Für dich als Meisterin oder Meister ist die beste Strategie nicht Abwehr, sondern kluge Arbeitsteilung. KI kann dir helfen, schneller zu kalkulieren, präzisere Angebote zu formulieren und Abläufe besser zu strukturieren. Du bleibst aber die Instanz für Eigenverantwortung, Teamfähigkeit, Selbst-Management, Kommunikationsfähigkeit und Dialogfähigkeit Kundenorientierung.

Sinnvolle Schritte sind:

  • KI für Kalkulation, Angebotsentwürfe und Nachkalkulation testen
  • Standardtexte für Kundenkommunikation und Dokumentation vorstrukturieren
  • Personalplanung und Materialdisposition digital unterstützen
  • die Arbeitsvorbereitung stärker auf klare Prozesse und Checklisten stützen
  • das Team so schulen, dass digitale Hilfen nicht die Baustellenkompetenz ersetzen, sondern entlasten

Wer früh lernt, KI in die eigenen Abläufe einzubauen, gewinnt nicht nur Tempo, sondern auch Qualität. Das ist gerade im Handwerk ein echter Wettbewerbsvorteil.

Fazit zu Parkettlegermeister/in und KI

Der Beruf Parkettlegermeister/in ist spürbar, aber nicht existenziell von KI betroffen. Der Score von 51 zeigt: Es gibt Automatisierungsspielräume, vor allem in Planung, Rechnung und Verwaltung. Doch die eigentliche Stärke des Berufs liegt weiter in handwerklicher Präzision, Kundenkontakt und Führung auf der Baustelle. KI wird den Beruf eher umbauen als verdrängen. Wer digitale Werkzeuge sinnvoll nutzt, kann die eigene Rolle sogar stärken — mit mehr Zeit für Qualität, Beratung und saubere Ausführung.

Erwähnte KI-Tools

Copilotgenerative KI-Tools für Textarbeitdigitale Kalkulations- und Planungssoftware

Datenquellen & Methodik

IAB Job-Futuromat · Statistik der Bundesagentur für Arbeit · Microsoft Research · Unsere Methodik

Dieser Artikel wurde mit KI-Unterstützung erstellt und basiert auf den oben genannten Datenquellen. Er ersetzt keine individuelle Berufsberatung.

Quellen & Studien

Worauf die Einschätzung zu Parkettlegermeister/in beruht

Datenbasis und aktuelle Forschung zur KI-Exposition dieses Berufsfelds:

IAB · Job-Futuromat & Substituierbarkeitspotenziale (2025)
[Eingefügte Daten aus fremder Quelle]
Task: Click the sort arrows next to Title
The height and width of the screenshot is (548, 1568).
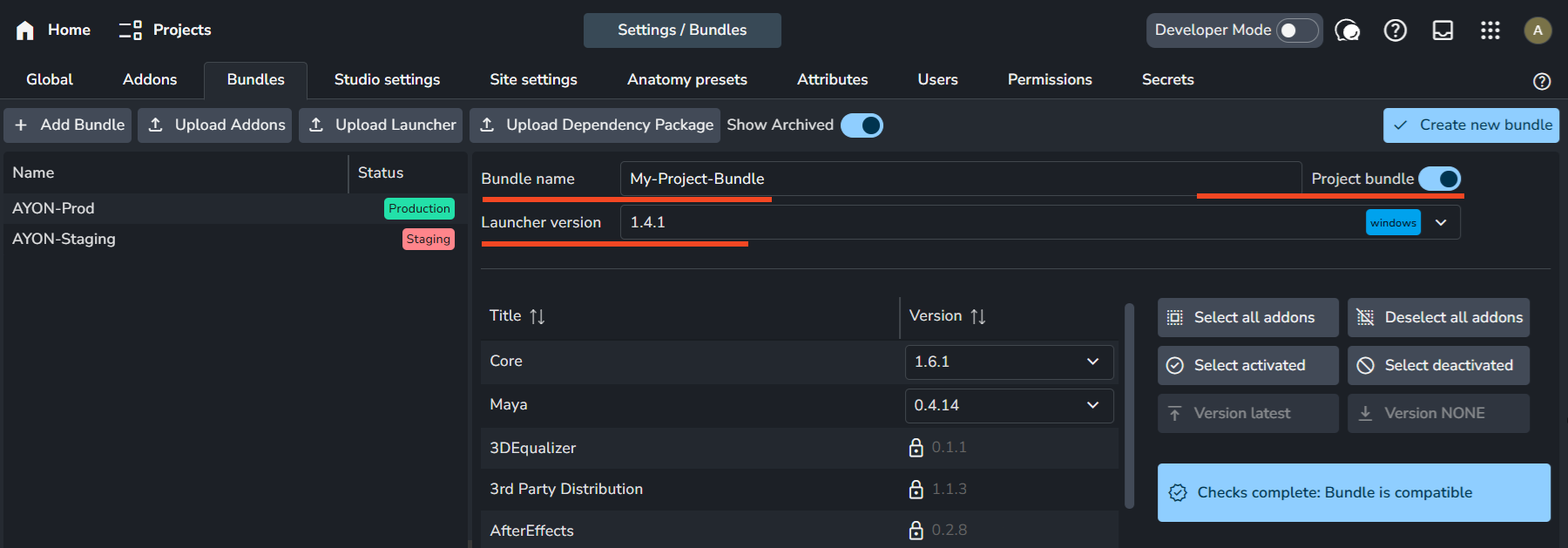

Misst je Beruf, welche Kerntätigkeiten technisch ersetzbar sind; 38 % der Beschäftigten in Berufen mit hohem Substituierbarkeitspotenzial (2019: 34 %).

Microsoft Research · Working with AI: Measuring the Applicability of Generative AI to Occupations (2025)

Analyse von 200.000 echten Copilot-Konversationen: Übersetzen, Schreiben, Kundenkommunikation am stärksten KI-anwendbar; körperliche Arbeit am wenigsten.

IWF (IMF) · Gen-AI: Artificial Intelligence and the Future of Work (2024)

Rund 40 % der Jobs weltweit sind KI-exponiert — in Industrieländern wie Deutschland etwa 60 %, weil kognitive Tätigkeiten dominieren.

Anthropic · Labor Market Impacts of AI: A New Measure and Early Evidence (2026)

Unterscheidet beobachtete von theoretischer KI-Exposition; die reale Nutzung ist bislang nur ein Bruchteil dessen, was KI-Tools schon leisten könnten.

Anthropic · Anthropic Economic Index 2026 (2026)

Etwa 49 % der Berufe lassen bereits ein Viertel ihrer Aufgaben mit KI erledigen — überwiegend unterstützend (52 % Augmentation) statt ersetzend (45 %).

Alle Studien im Überblick auf unserer Studien-Seite. Der KI-Risiko Score folgt unserer offen dokumentierten Methodik.